There is more to assessing the ECG that this simple rule.  Takotsubo and LAD occlusion can exactly mimic each other.  Just be the height of ST elevation, I could tell this was NOT Takotsubo, in spite of the echo and the ECG rule.


  1. How about the article that says ST depression in aVR and lack of STE in V1 can differentiate takotsubo from stemi. I also think less reciprocal ST depression inferior leads. But I think they all need to go to cath lab anyway.
    Dominic Larose MD

    1. Dominic,
      Great point. This fits Kosuge's criteria perfectly.
      And I agree with you that they should all go to the cath lab, if there is one.
      Of course, if the only choice is thrombolytics, then these considerations are very important!
      Steve Smith

    2. So, is this an exception to the rules in the article?

    3. But the conclusion is that this an LAD occlusion, at the same time the criteria for Takotsubo aply.And it can't be both as far as i can understand. I hope that I'm not missing something obvious.

    4. My mistake! This IS an exception. There is ST depression in aVR and absence of ST elevation in V1, which would predict Takotsubo!

    5. Then this is a pretty rare situation since the specificity and sensitivity for the criteria are over 90%. Thank you for your answers and interstings cases as always.

    6. Yes, and thank you for correcting me!
      Steve Smith

    7. BTW that was my point: whatever these criteria say, cath lab is the way to go if at all available

  2. very helpfull as a model to keep in mind

  3. GREAT case - THANKS for presenting. Always excellent to add the accompanying Echos as you routinely do. As impressive as the JACC abstract by Kosuge is - given how OFF their prediction of Takotsubo is in this case (despite ST dep in aVR and lack of ST elevation in V1) - it is hard to consider still using their sugested "rule" .... I would think demographics (young adult age of this male patient) would suggestive a much greater baseline prevalence for anterior stemi rather than Takotsubo that is more common in elderly women (though of course nothing is perfectly predictive). THANKS again for presenting!

    1. One would be mistaken to use the rule in such a case as this of obvious STEMI, but it could help to confirm one's suspicion in this case, in which I diagnosed Stress cardiomyopathy:

  4. may be the 2 dx at same time?
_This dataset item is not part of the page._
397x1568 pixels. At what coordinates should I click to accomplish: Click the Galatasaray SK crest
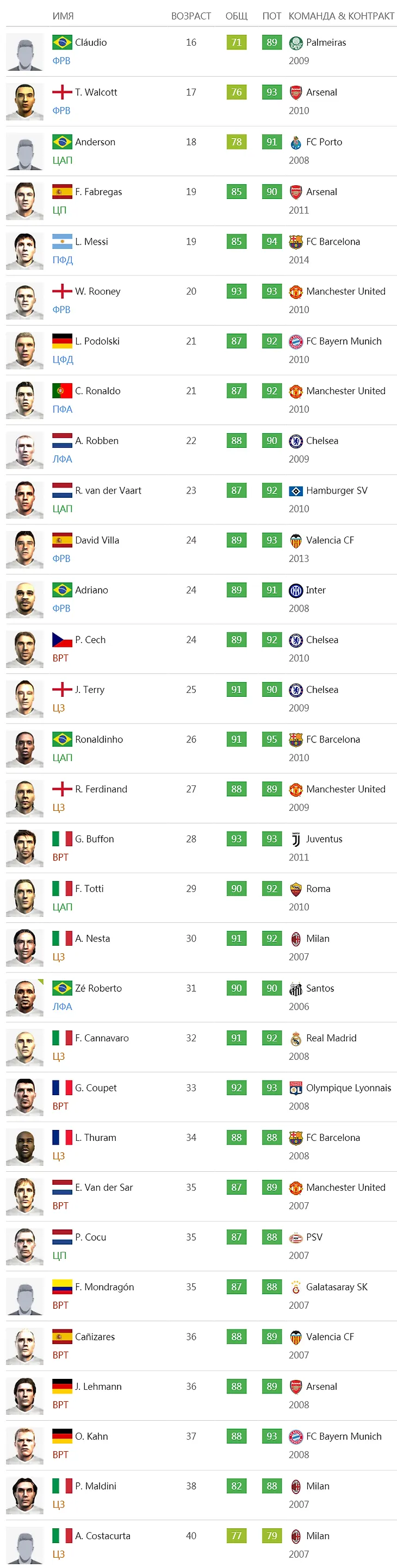[295, 1287]
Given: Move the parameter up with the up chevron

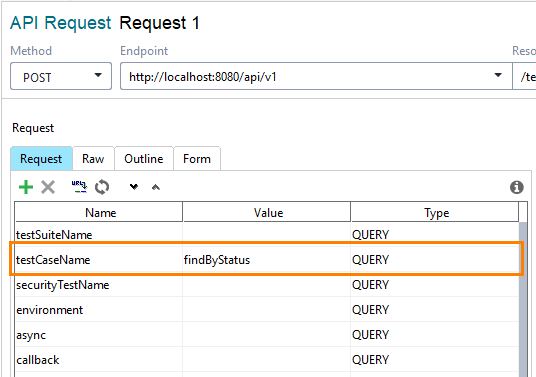Looking at the screenshot, I should tap(156, 187).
TTC in the context of OMI?

    1. no need to entertain 2 diagnoses when one fits it perfectly

  5. moreover, the patologic Q waves in anterior leads make TTC less possible (but non impossible)

  6. Replies
    1. YES — There is an r wave ( = a small, positive initial deflection) in lead V2, and perhaps also a tiny r in V3 — but the r in lead V2 is SMALLER than the R in V1 — and that every-so-tiny r in V3 is even smaller — so there is “LOSS of r wave” in the anterior leads. At times — “loss of anterior r wave” can have similar clinical significance as QS complexes.